5 cooking tricks for healthy meals

November 19, 2015

Cooking a healthy meal can be a challenge in the hustle and bustle of daily life. The following guidelines will show you how to stretch a meal and sneak more healthy foods into your diet.

5 cooking tricks for healthy meals

1. Don’t pour oil, mist it

Those super-sized jugs of olive oil you buy at warehouse stores may be a good deal financially, but they can get you in trouble calorically. To avoid pouring too much, get a non-aerosol sprayer and fill with your favourite oil. Use for flavouring foods, coating pans and grills, or spraying directly on bread or salad. You'll use less — much less!

2. Fake the cream in sauces

You want to make your mother's famous cream of tomato sauce and creamy beef stroganoff, but you don't want the extra fat and calories of heavy cream. No problem! Just open a can of nonfat condensed milk. You'll get the creaminess without the fat and calories — promise!

3. Sneak vegetables into your entrées

Here are two simple ways to increase your intake of vegetables by adding them to main dishes as you cook.

  • Always start with mire poix (pronounced MEER-pwah). This blend of onions, celery and carrots (ratio of 2:1:1 or 3:2:1) with parsley and bay leaves is worth learning a bit of French for. It's a great way to sneak veggies into nearly every entrée you prepare. Sauté 250 grams (one cup) or more of the mixture (which you can buy already cut up and prepared in some grocery stores) in 15 millilitres (one tablespoon) of canola oil, then use as a starter for sauces, stews and soups.
  • Whether you're making homemade spaghetti sauce or reheating jarred, adding 125 grams (1/2 cup) or more of puréed veggies (red peppers, cauliflower, carrots, broccoli) provides just the right touch of antioxidants, vitamins and — don't forget! — flavour. Or add 250 grams (one cup) grated or mashed carrots, zucchini, squash, sweet potatoes or pumpkin to muffins and other quick breads.

4. Try a different take on potatoes

If you are like most of us, you always make potatoes the same way — peeled, boiled and mashed with lots of butter. It's a lot of carbs and a lot of calories. Here are two alternatives to try.

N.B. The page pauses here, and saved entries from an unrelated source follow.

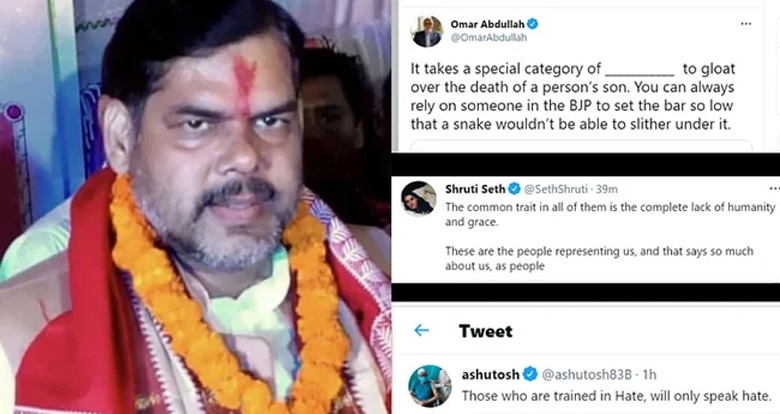Click the Tweet header title
This screenshot has height=414, width=780.
[486, 331]
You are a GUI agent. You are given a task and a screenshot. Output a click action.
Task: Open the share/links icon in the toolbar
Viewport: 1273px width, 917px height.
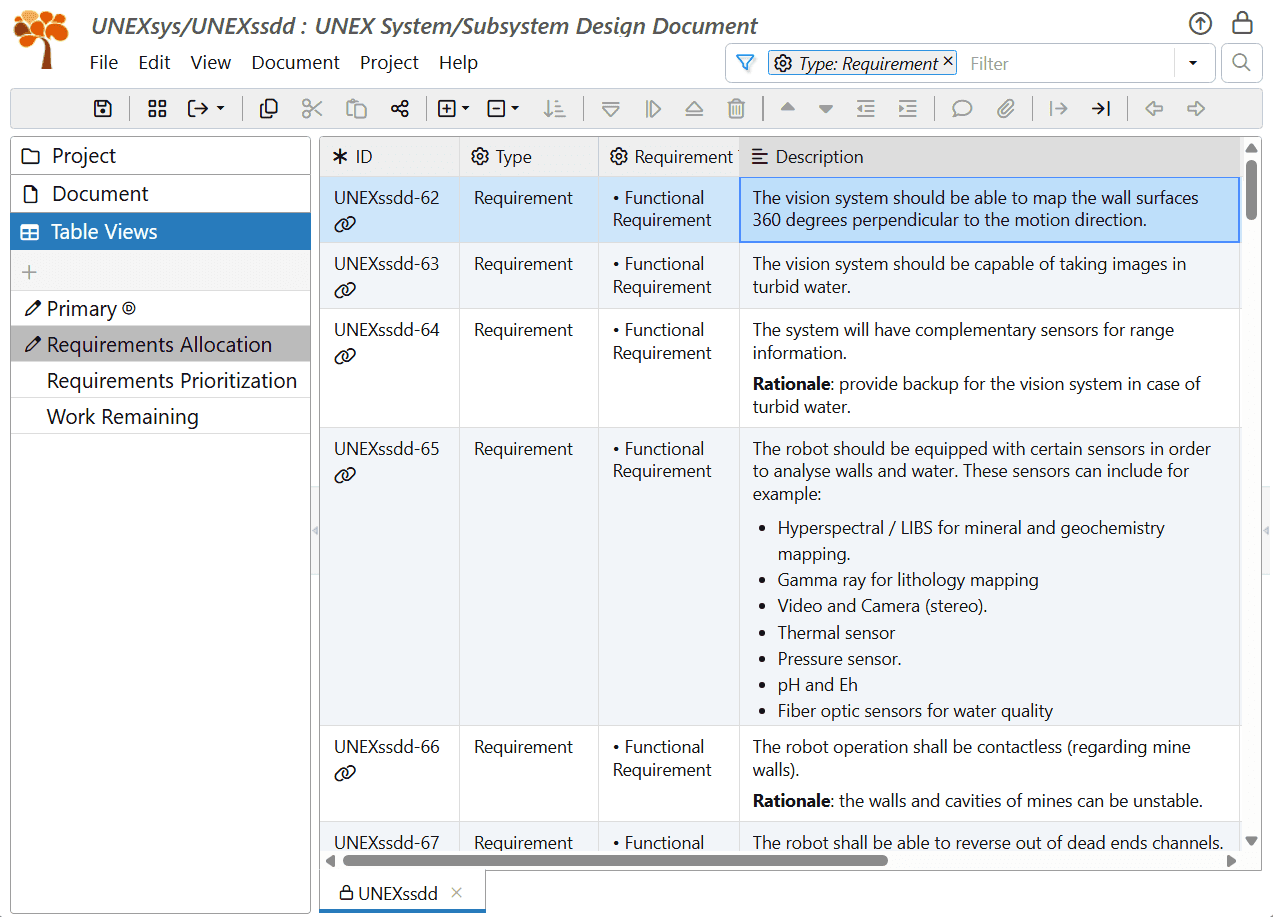[x=400, y=108]

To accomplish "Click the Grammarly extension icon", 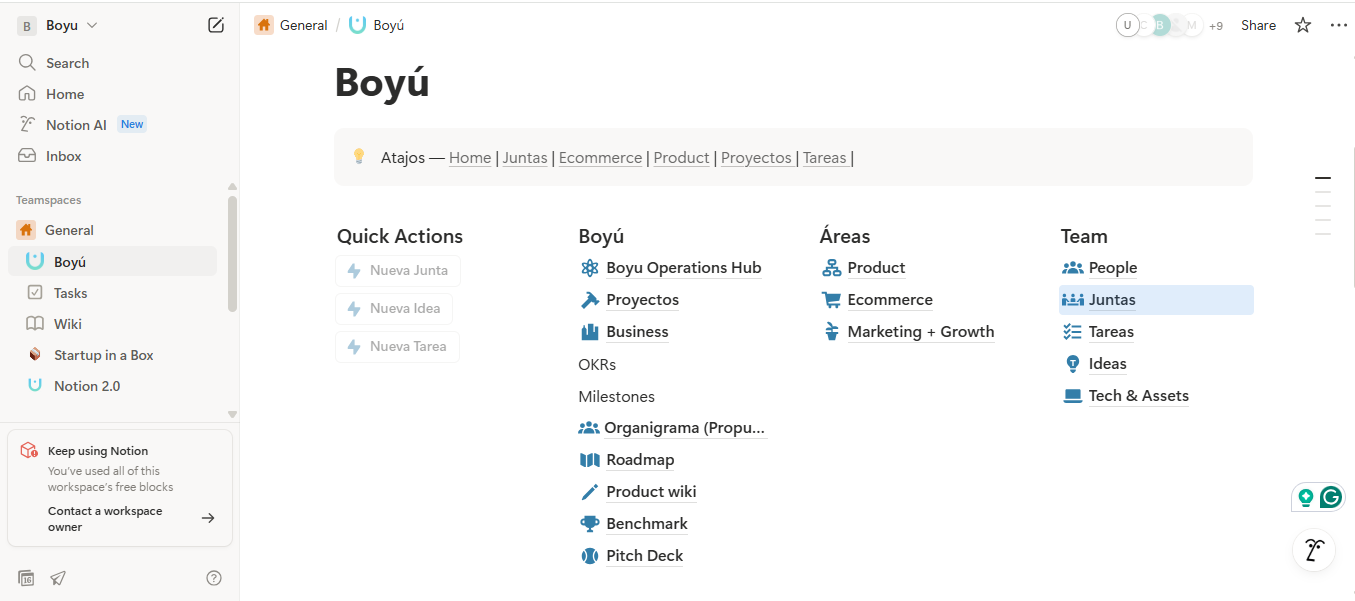I will point(1330,497).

  • Add boiled and puréed cauliflower to your mashed potatoes. You won't be able to taste the difference, but you'll get less starch and more fibre. Also, to cut back on the amount of butter you add, blend in a little low-fat milk.
  • Instead of mashed, serve potatoes boiled with the skin on and cut into cubes. Even better, select new potatoes, which have fewer simple carbs than other types of potatoes.

5. Stretch the meat

This is a closely related trick — one your parents or grandparents probably used during the Depression, when 500 grams (1 pound) of hamburger had to feed 12. They stretched it with mashed potatoes, grated carrots, beans andother vegetables. Well, even though you can afford sirloin these days, we recommend the same approach.

  • Add grated vegetables (try carrots or onions) to ground turkey or beef to stretch the meat, reduce the fat and punch up the fibre content of meat loaf, hamburgers, chili and soups. You can buy veggies already cut up and prepared in many supermarkets.
  • Even better: learn to use soy, beans and lentils as delicious protein sources instead of meat in dishes like stews, spaghetti sauce and lasagna.